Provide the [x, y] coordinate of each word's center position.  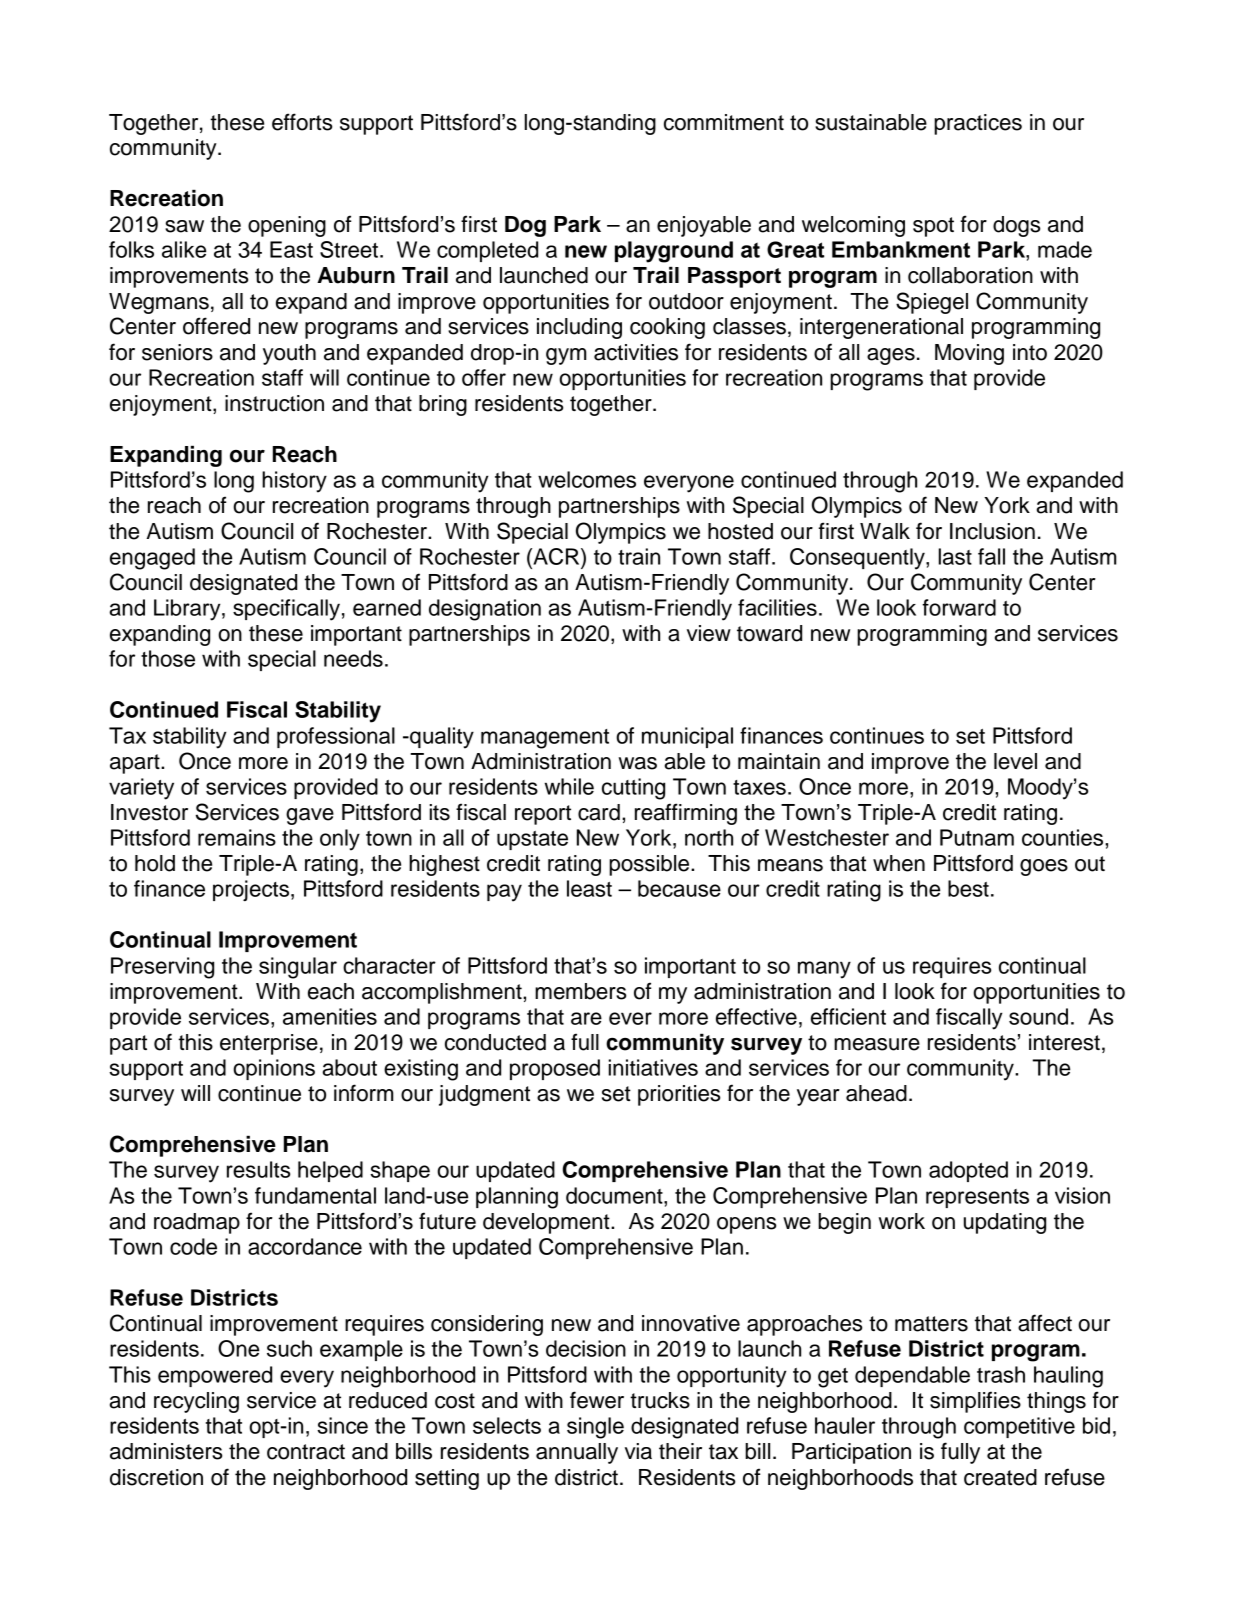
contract [306, 1452]
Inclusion [992, 531]
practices [978, 124]
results [258, 1169]
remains [237, 837]
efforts [302, 122]
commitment [724, 122]
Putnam [977, 837]
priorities [679, 1095]
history [294, 482]
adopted [968, 1171]
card [599, 812]
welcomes [587, 479]
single [595, 1428]
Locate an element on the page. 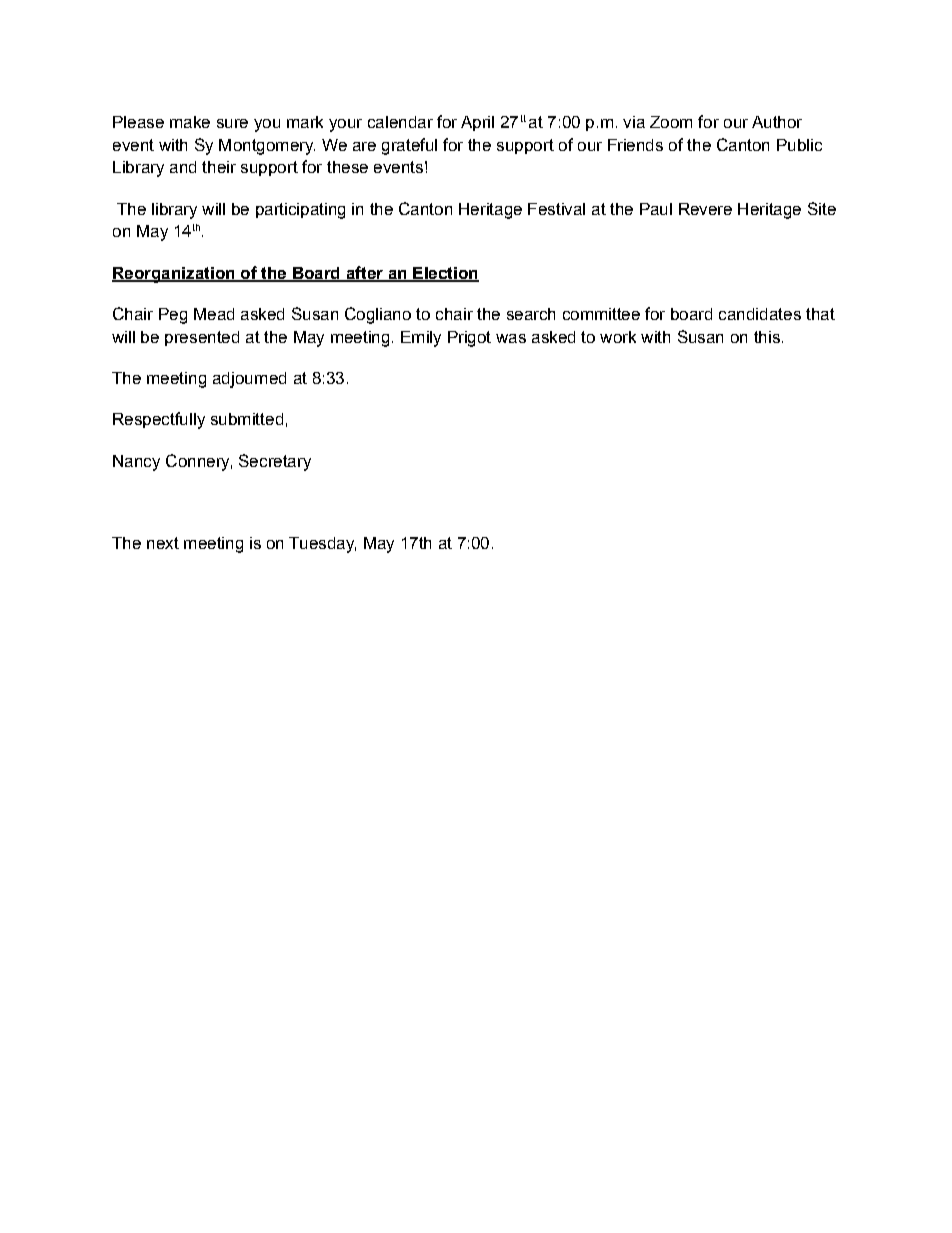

▶ [Given instruction]: Copy out the rows from the line with "card [599, 812]" through the end of the rows, unchanged and including both ends, without the pictures.

▶ [Solution to this problem]:
card [599, 812]
welcomes [587, 479]
single [595, 1428]
Locate an element on the page. 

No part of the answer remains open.